Jan convenceu a maioria dos pregadores a concordar com sua decisão. Alguns permaneceram teimosos até que ele finalmente ordenou que aparecessem diante dele na prefeitura. Lá, ele arrancou a capa e jogou no chão diante dele. Então ele lançou diante dele o Novo Testamento e gritou que havia sido revelado a ele aqui que ele foi ordenado a fazer o que havia ordenado aos pregadores. Ele bateu na Bíblia no chão em cima de sua capa. Os pregadores queriam desobedecer à palavra de Deus?

“Os pregadores foram junto, mas havia uma resistência crescente dentro da cidade. O motivo real do decreto, foi sussurrado, não era divino. Era simplesmente a luxúria ingovernável de Jan. Embora Jan tivesse se casado com a filha de Knipperdolling e se mudado para sua casa poucas semanas depois de chegar a Munster em janeiro, o casal logo se separou. Em vez de Jan se mudar, a filha foi embora. Então Jan anunciou que protegeria e se casaria com a misteriosa Divara [foto], a viúva de Jan Matthias, após a morte prematura do Profeta em abril, embora ainda morassem em quartos separados. Agora, um dos soldados anabatistas que estavam de guarda na residência de Knipperdolling relatou ter visto Jan deslizando todas as noites para o quarto da empregada. Seu comportamento não poderia ser explicado de outra maneira, exceto como uma traição ao comerciante e à filha, sem mencionar Divara.

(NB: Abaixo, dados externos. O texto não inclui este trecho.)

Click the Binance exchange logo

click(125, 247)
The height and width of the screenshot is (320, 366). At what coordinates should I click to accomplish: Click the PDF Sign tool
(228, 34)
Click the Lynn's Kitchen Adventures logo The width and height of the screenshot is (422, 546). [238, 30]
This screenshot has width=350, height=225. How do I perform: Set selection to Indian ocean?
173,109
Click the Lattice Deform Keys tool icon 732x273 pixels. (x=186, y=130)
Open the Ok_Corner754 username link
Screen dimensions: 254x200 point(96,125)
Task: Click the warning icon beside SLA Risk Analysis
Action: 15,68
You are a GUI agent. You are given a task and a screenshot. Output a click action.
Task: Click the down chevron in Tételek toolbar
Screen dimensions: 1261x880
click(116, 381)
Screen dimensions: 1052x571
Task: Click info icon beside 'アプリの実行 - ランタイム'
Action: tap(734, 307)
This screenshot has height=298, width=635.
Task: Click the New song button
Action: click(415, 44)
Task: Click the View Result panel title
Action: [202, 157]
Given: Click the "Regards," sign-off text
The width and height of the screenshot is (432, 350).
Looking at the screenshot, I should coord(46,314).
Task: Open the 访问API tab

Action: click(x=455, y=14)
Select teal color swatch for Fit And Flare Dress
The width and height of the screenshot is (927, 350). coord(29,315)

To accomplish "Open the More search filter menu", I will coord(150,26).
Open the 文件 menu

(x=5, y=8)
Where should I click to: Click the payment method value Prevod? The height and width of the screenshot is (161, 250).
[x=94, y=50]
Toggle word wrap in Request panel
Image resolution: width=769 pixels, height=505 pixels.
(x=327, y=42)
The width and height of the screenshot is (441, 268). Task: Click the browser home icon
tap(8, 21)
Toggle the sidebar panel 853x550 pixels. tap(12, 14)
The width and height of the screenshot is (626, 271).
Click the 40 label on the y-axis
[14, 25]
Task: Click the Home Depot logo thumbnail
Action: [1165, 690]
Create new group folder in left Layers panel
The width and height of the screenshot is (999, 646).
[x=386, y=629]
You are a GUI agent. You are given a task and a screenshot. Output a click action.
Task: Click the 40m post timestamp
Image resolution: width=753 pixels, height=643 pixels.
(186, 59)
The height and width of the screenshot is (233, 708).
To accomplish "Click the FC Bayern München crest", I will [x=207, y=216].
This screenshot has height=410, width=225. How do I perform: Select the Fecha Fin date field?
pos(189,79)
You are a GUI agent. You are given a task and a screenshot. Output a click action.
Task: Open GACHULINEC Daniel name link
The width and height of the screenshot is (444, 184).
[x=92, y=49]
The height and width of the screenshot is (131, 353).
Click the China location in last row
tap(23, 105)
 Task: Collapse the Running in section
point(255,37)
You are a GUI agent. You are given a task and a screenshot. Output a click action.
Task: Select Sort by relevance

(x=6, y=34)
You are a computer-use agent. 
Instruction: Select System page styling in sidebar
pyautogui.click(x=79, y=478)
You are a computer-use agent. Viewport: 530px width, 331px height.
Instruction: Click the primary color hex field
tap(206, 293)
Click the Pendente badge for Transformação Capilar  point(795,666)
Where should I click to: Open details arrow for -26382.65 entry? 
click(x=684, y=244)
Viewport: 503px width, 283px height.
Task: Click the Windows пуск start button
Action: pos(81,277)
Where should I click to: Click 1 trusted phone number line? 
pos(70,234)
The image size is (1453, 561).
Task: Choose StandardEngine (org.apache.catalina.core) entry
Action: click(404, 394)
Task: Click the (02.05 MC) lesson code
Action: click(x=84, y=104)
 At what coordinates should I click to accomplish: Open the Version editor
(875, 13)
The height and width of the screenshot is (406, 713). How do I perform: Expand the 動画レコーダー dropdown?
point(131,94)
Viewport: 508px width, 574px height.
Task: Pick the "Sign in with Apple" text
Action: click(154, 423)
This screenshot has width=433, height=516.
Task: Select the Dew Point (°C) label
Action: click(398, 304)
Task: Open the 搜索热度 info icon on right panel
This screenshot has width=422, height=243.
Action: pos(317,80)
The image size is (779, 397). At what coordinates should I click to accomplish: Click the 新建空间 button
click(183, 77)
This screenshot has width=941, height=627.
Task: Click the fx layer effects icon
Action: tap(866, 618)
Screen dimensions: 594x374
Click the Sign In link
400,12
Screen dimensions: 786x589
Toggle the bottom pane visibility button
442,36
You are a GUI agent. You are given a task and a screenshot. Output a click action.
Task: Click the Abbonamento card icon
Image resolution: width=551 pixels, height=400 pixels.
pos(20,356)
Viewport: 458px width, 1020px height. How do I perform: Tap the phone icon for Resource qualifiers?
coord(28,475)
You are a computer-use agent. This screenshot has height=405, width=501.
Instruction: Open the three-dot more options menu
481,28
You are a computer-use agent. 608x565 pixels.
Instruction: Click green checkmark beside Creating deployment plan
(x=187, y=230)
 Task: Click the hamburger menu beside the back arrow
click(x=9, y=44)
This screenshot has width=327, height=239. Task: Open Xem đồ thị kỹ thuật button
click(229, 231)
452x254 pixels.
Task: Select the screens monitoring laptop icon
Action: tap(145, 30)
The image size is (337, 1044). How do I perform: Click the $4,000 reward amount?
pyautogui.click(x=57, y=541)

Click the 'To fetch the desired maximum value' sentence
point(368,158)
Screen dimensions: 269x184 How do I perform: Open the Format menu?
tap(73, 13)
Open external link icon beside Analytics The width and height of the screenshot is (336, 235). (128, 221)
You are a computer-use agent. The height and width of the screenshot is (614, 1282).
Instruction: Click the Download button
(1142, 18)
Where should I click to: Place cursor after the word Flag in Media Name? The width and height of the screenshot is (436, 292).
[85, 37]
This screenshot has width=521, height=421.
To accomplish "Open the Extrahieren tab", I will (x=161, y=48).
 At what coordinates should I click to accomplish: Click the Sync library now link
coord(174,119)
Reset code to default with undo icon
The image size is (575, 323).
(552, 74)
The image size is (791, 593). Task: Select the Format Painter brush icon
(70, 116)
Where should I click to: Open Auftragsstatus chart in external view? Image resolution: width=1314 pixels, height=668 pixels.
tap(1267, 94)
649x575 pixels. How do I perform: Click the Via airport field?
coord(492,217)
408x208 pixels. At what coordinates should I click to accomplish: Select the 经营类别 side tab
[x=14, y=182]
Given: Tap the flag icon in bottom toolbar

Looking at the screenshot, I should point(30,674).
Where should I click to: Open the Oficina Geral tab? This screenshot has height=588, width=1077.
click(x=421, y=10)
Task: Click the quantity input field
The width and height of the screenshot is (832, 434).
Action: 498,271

“Olhando objetivamente, o líder espiritual dos anabatistas em Munster já havia abandonado uma esposa e seus dois filhos na Holanda; casou-se uma segunda vez em Munster e expulsou a noiva de sua própria casa; e até havia boatos de que incitava o louco profeta Matthias a procurar sua própria morte para poder herdar sua viúva e sua liderança. Agora ele brincava com a filha do fazendeiro, que era a empregada da esposa de Knipperdolling. Como Max Weber deve ter notado, o carisma do líder já estava severamente esfarrapado. Se Jan fosse amplamente percebido como simplesmente motivado pelo desejo físico, ele seria um hipócrita comum, nem mais nem menos digno que uma dúzia de outros homens, e rapidamente deposto, se não morto. A única maneira de salvar seu movimento era institucionalizar sua própria perversidade, tornar adultério, bigamia e fornicação a lei de sua terra estranha, porque ele declarou que era a palavra de Deus.”

~ Extraído de "O alfaiate-rei: a ascensão e queda do reino anabatista de Munster" por Anthony Arthur (St. Martin's Press, 1999), pp. 91-96.